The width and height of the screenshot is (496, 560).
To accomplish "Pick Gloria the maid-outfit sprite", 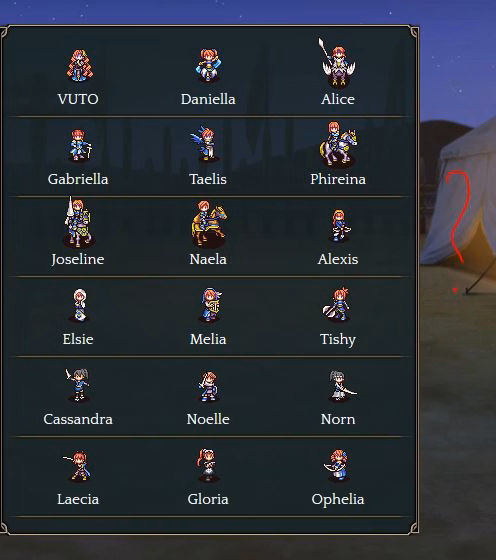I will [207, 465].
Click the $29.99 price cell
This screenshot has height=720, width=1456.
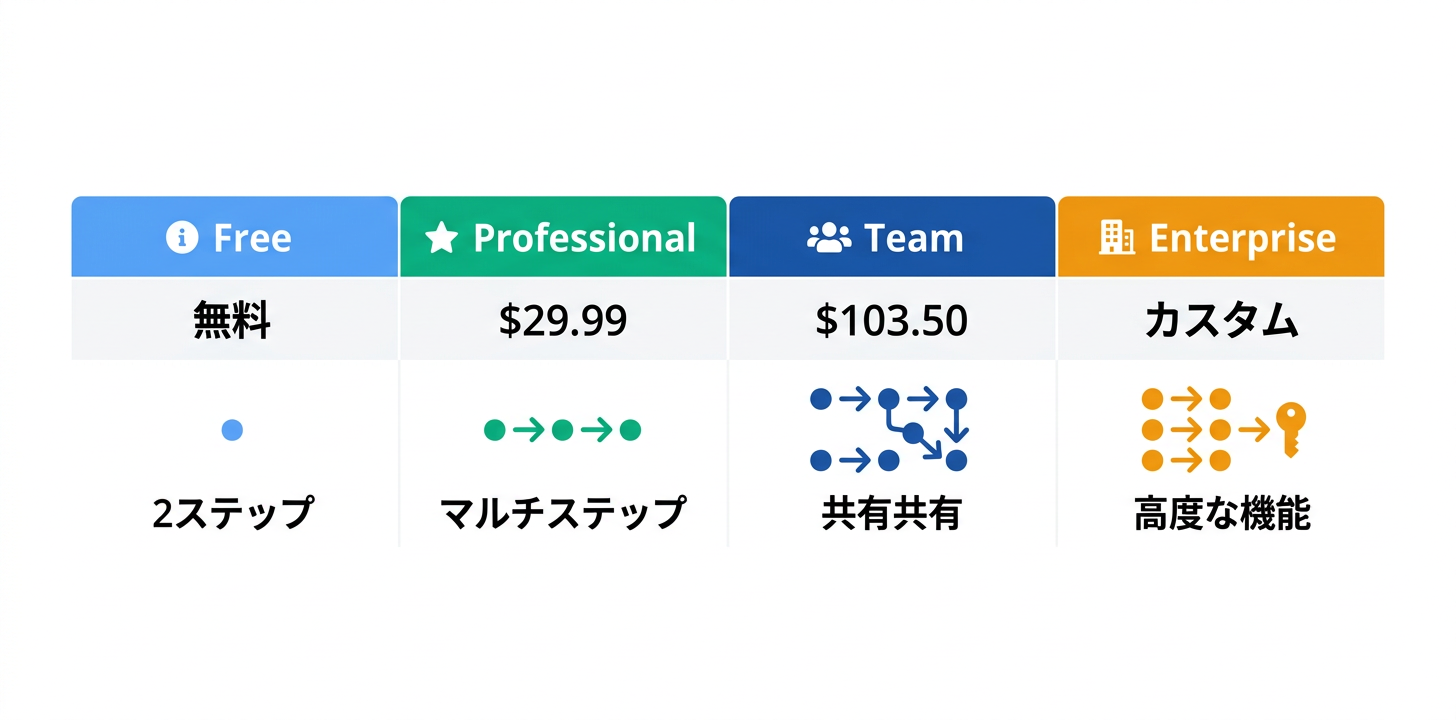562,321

==

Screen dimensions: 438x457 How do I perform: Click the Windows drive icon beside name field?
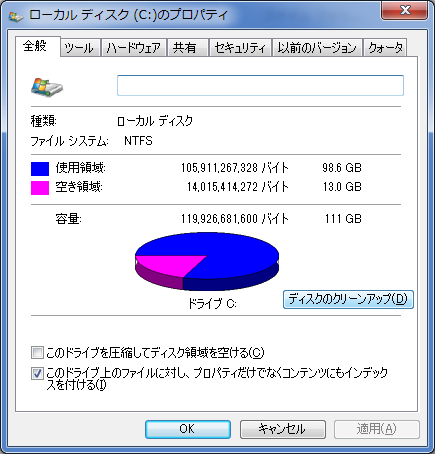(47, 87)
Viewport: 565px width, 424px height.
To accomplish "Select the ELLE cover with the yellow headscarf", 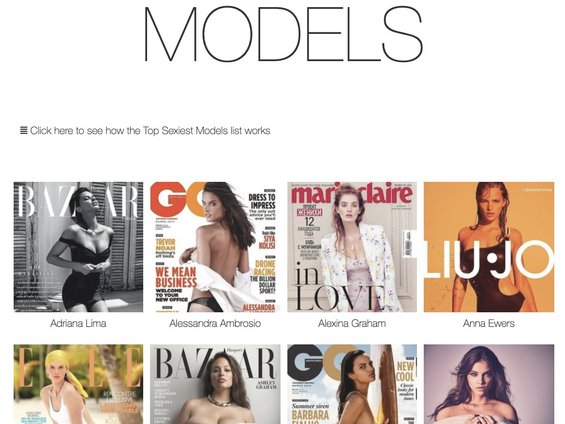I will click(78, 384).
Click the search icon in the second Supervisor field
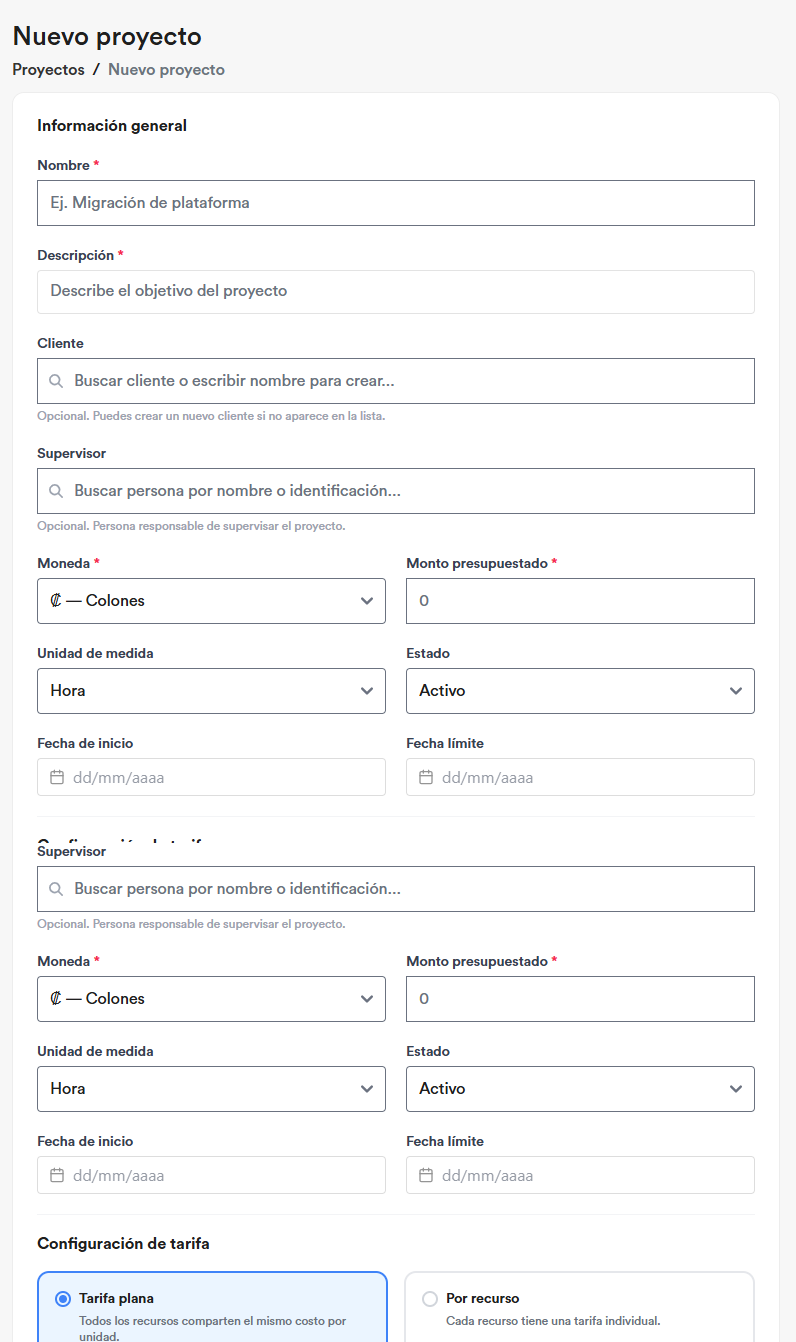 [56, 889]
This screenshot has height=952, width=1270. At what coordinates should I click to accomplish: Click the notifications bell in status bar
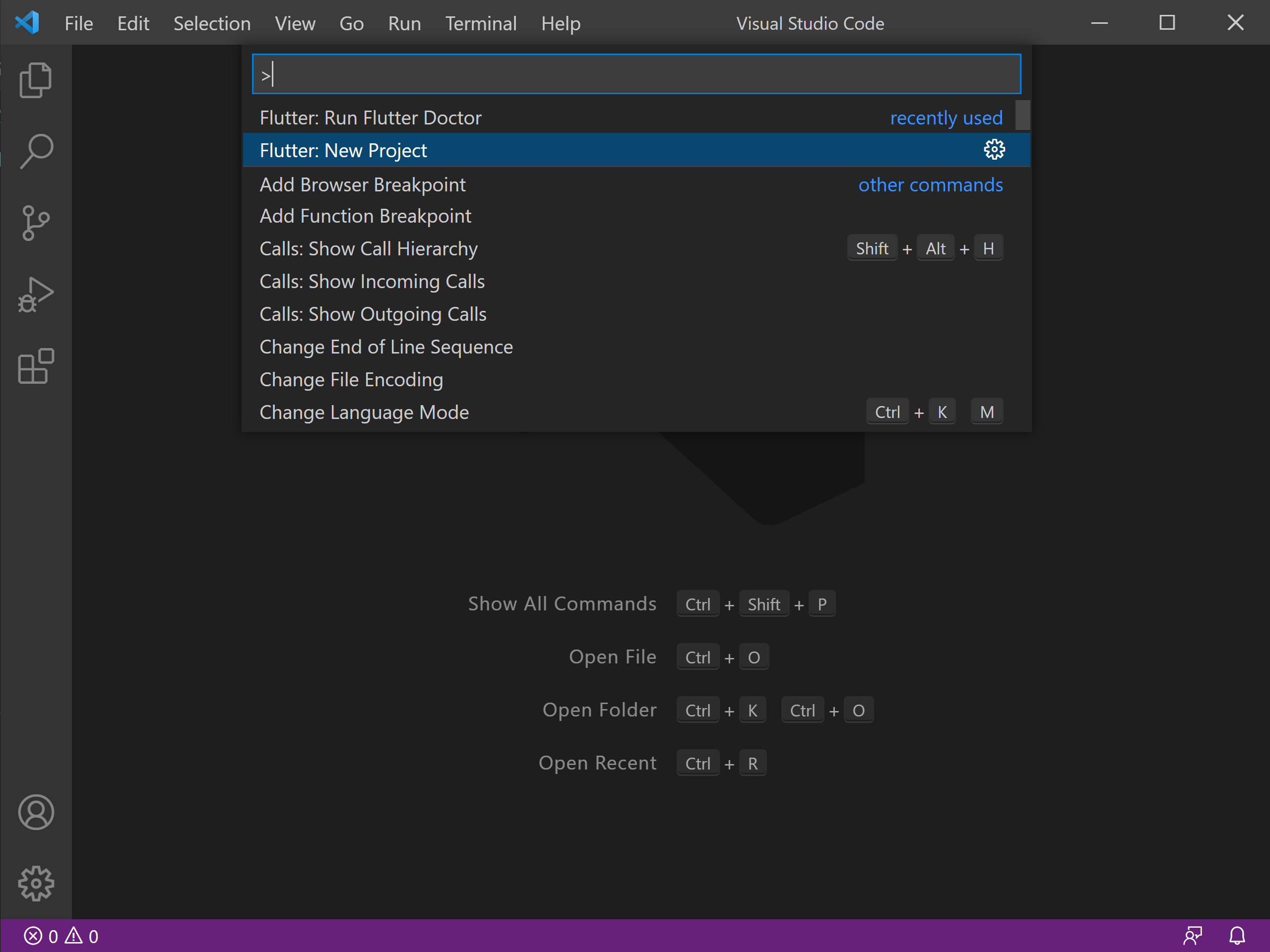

YOUR GOAL →
Turn the lines from the one containing "Click the search" through the one containing "This screenshot has height=952, width=1270." into a Markdown table with the columns Number and Line, skipping any blank lines. Leave the pictures out of the table.

OUTPUT OF THE EXERCISE →
| Number | Line |
|---|---|
| 1 | Click the search icon in the second Supervisor field |
| 2 |  [56, 889] |
| 3 | This screenshot has height=952, width=1270. At what coordinates should I click to accomplish: Click the notifications bell in status bar |